Global temperatures are expected to rise 3 degrees above pre-industrial levels under current plans to curb emissions. This is far above the goal enshrined in the 2015 Paris climate agreement which limits warming to well below 2 degrees.
Scientists say that any rise above 2 degrees takes the planet into dangerous weather patterns with increased droughts, more frequent and powerful storms, and floods.
Small island states, many of which are already suffering the effects of rising sea levels and powerful storms, want the warming limited to 1.5 degrees.
“Agriculture is a large source of powerful greenhouse gases … but has great potential to store carbon and reduce greenhouse gases in our lifetime,” said Helena Molin Valdes, head of the Climate and Clean Air Coalition Secretariat.
Agriculture, forestry and changes in land use together produce 21 percent of global greenhouse gas emissions, making them the second largest emitter after the energy sector, according to FAO.
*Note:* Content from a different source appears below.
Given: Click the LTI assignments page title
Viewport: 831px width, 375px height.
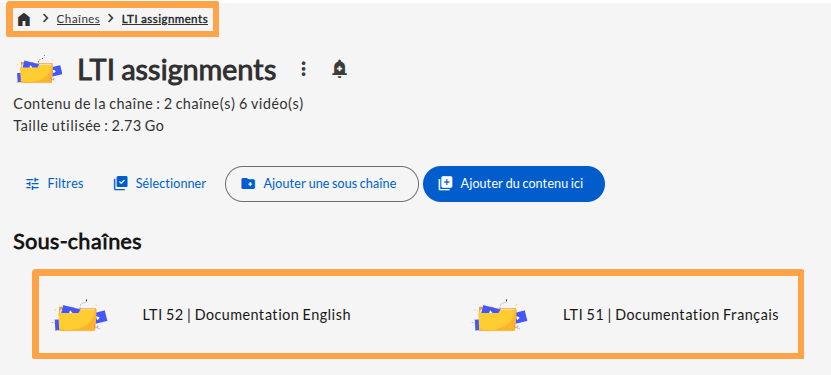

At the same time, the global demand for food is expected to soar as the population is projected to grow to 9.7 billion people by 2050, up from 7.6 billion today. “We need to feed them, and at same time we need to curb emissions from agriculture … We think it’s doable,” Castro, FAO’s assistant-director general, said on the sidelines of the UN talks.
Livestock account for nearly two thirds of agriculture emissions, says FAO. But changes in the way livestock are raised have been successfully piloted and could be scaled up.
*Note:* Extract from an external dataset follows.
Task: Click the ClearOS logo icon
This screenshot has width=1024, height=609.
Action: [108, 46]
Recent projects in Brazil and Argentina, for example, have managed to increase livestock productivity from one cow per hectare to four cows per hectare, and at the same time absorb carbon dioxide and methane emissions by better managing grasslands and soils and planting trees, Castro said.
Costa Rica already grows carbon dioxide-neutral coffee, and China says it plans to do the same with tea, he said.
“So if a small country like Costa Rica can do it, and a big player like China can also do it, in the middle you have every other country,” said Castro, who is a former minister for environment for Costa Rica.
Christian Schmidt, Germany’s federal minister of food and agriculture, said: “[Agriculture’s] potential to offer climate change solutions is enormous.”